US presidential challenger Mitt Romney is to call for arming the Syrian rebels in the ongoing uprising against President Bashar al-Assad.
During his foreign policy speech in Lexington, Virginia, the Republican candidate will pledge to "work with our partners to identify and organise those members of the opposition who share our values and ensure they obtain the arms they need to defeat Assad's tanks, helicopters, and fighter jets" if he is elected.
Although he has openly supported Syrian rebels, who have been locked in battle with Assad's troops for the last 18 months, Romney has never previously called for arming them.
The incumbent Obama administration has thus far been opposed to both military intervention and arming the rebels, even after open requests from Syrian opposition groups. Washington has instead been providing non-lethal aid to the rebels, while pressuring Saudi Arabia and Qatar to stop supplying arms to the opposition groups.
Romney's speech will call for a major shift in American foreign policy. The former Governor of Massachusetts will tell his audience that "Iran is sending arms to Assad because they know his downfall would be a strategic defeat for them.
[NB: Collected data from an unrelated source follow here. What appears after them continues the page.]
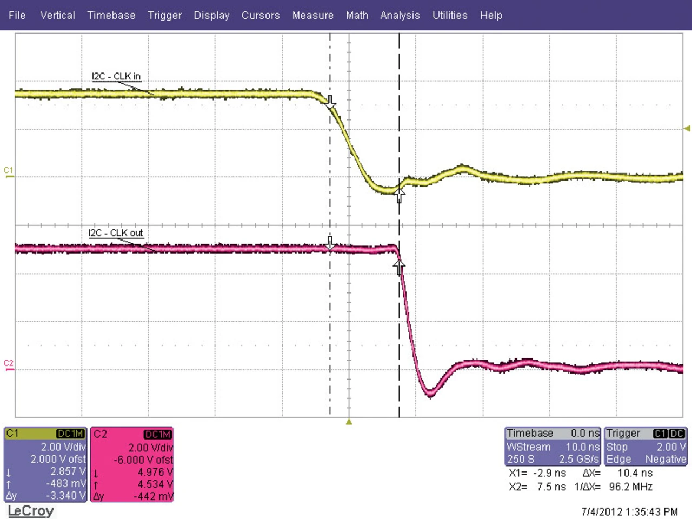Screen dimensions: 692x519
Task: Open the Timebase descriptor box
Action: click(553, 447)
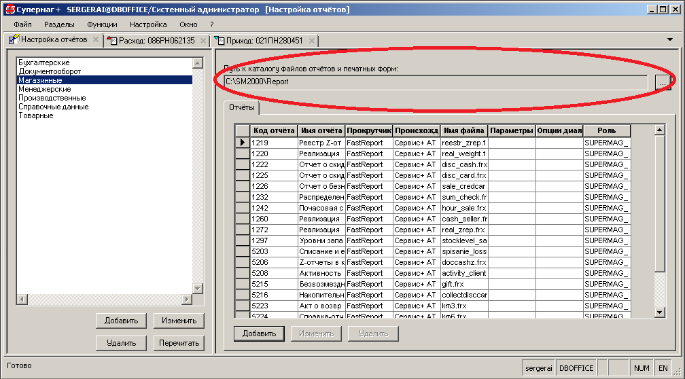Screen dimensions: 685x379
Task: Select row with report code 1260
Action: (274, 219)
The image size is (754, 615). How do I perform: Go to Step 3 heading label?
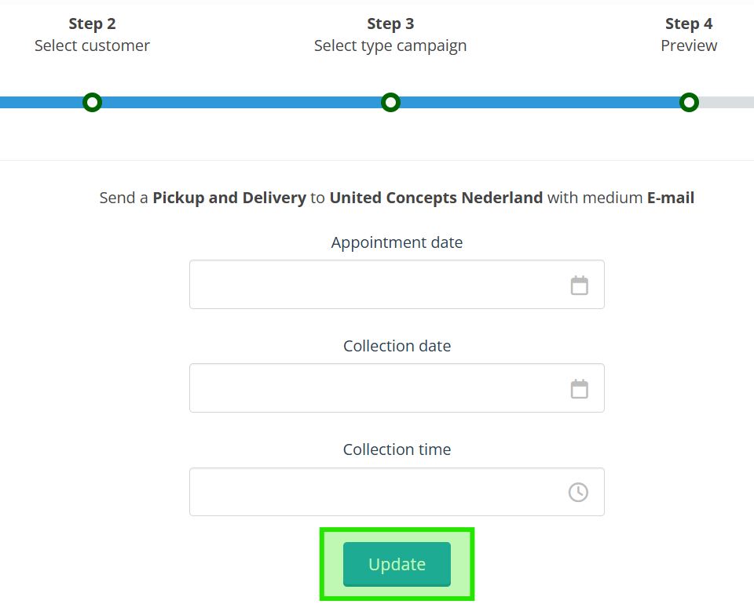tap(390, 24)
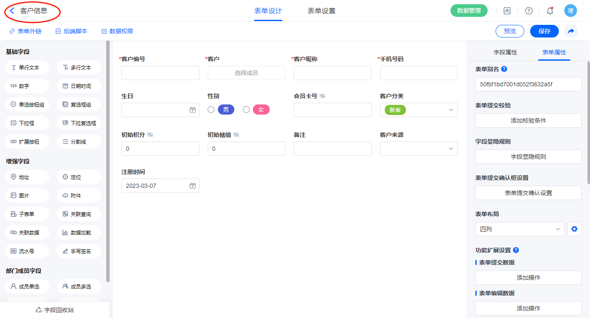Click the calendar icon in 生日 field

point(193,110)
We should be working no less vigorously with our international partners to support the many Syrians who would deliver that defeat to Iran - rather than sitting on the sidelines."
Romney, who is widely thought to have won the first televised debate against Obama, is also expected to attack the President's administration over the handling of the Benghazi attack in Libya which killed the US ambassador. He will say:
"The attack on our consulate in Benghazi on September 11th, 2012 was likely the work of the same forces that attacked our homeland on September 11th, 2001. This latest assault cannot be blamed on a reprehensible video insulting Islam, despite the administration's attempts to convince us of that for so long."
The Obama campaign is reportedly preparing to counter Romney by once again focusing on his gaffes and poor track record on foreign policy remarks.